第四話 Death,Agony and Screams 其の1
ベラマッチャたちは途中の草原で野宿し、マラッコの屋敷を目差した。
エージェントへの恐怖がそうさせるのか、無駄話をしている者は一人もいない。皆、緊張した面持ちで黙々と歩く。
やがてワグカッチの城門が遠くに浮かび上がり、一行は急ぎ足で街へ入って行った。
マラッコの屋敷に到着し、サンドガサ・ハットとカッパ・マントを脱ぐと、ヘンタイロスが淹れた紅茶を啜りながら、誰からともなく今後の事についての相談を始めた。

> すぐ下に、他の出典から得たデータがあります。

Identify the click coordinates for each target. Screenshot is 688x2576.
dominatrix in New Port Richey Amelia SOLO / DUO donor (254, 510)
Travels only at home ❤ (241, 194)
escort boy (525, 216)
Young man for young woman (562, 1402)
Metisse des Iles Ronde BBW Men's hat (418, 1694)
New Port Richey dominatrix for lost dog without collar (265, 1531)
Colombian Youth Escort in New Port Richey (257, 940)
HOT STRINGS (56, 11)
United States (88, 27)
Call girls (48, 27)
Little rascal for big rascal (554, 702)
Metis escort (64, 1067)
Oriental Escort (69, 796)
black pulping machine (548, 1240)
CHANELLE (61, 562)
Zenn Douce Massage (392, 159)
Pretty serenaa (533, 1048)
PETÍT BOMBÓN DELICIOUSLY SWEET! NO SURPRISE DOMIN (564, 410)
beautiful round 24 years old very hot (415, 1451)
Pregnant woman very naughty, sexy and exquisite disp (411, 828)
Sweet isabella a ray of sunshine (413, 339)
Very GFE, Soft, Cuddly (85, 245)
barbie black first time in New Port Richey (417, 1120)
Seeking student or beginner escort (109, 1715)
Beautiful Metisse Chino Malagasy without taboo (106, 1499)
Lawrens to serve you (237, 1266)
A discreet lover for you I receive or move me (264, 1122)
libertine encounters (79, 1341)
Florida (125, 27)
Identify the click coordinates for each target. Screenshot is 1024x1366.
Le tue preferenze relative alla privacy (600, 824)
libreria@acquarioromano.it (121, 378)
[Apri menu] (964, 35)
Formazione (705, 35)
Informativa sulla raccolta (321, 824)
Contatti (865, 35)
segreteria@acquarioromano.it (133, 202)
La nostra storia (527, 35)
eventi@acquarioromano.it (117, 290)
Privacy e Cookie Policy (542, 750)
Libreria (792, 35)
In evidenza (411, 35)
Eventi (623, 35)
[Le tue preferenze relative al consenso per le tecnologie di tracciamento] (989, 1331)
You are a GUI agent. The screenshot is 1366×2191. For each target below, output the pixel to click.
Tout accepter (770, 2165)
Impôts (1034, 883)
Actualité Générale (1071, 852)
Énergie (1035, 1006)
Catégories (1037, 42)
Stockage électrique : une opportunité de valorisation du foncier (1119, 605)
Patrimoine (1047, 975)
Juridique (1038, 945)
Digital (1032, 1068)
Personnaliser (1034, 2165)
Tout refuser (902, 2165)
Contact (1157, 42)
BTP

「今夜じゃ。エージェントは暴行族が活動しなくなった事に疑惑を懐き、何が起きたのか調査したじゃろう。今夜エージェントに戦いを挑むんじゃ」
シャザーン卿の言葉に、一同は頷いた。確かに暴行族が街を荒らさなくなれば、魔ヅラを被せた股ドールが行動を起こすだろう。おそらく自分たちの事は調べあげられている。モタモタしていたら、エージェントから先制攻撃を受けかねない。
「まずはスッペクタ君にカツラを被らせたまま、股ドールが潜伏していると思われるホテルへ行ってみようではないか」
「それがいいわねん。スッペクタには、魔ヅラに操られてるフリをしてもらえばいいわん」
ヘンタイロスの言葉に、スッペクタはビクンと身体を震わせた。ヘンタイロスを見つめるスッペクタの顔から血の気が失せ、口からはガチガチと歯が当たる音が聞こえてくる。
「おっ、俺はまた、あの部屋へ行くのか……。やっぱり行かなきゃいけねえのか?」
震えが止まらず、手に持ったティーカップに入っている紅茶が大きく揺れている。
スッペクタは、無言で見つめるベラマッチャたちに目を遣ると下を向いてしまい、身体の震えはいっそう大きくなって、とうとうカップから紅茶が零れ始めた。
「スッペクタ君、そう心配するな。幸いシャザーン卿は身体を透明にする、魔術で作られた腹巻をしている。諸君、シャザーン卿に偵察してもらい、股ドールだけなら部屋へ突入、ヅラ師もいれば彼等が寝るまで待ち、寝込みを襲おう」
ベラマッチャの提案に、ポコリーノとパンチョスが頷いた。
「それしか無さそうだな……」
「あぁ……。まずは、どんな連中か見極めが必要だ」
一同の意見は一致し、夜の闇に紛れて行動を起こすまでの間、各自休息を取る事になった。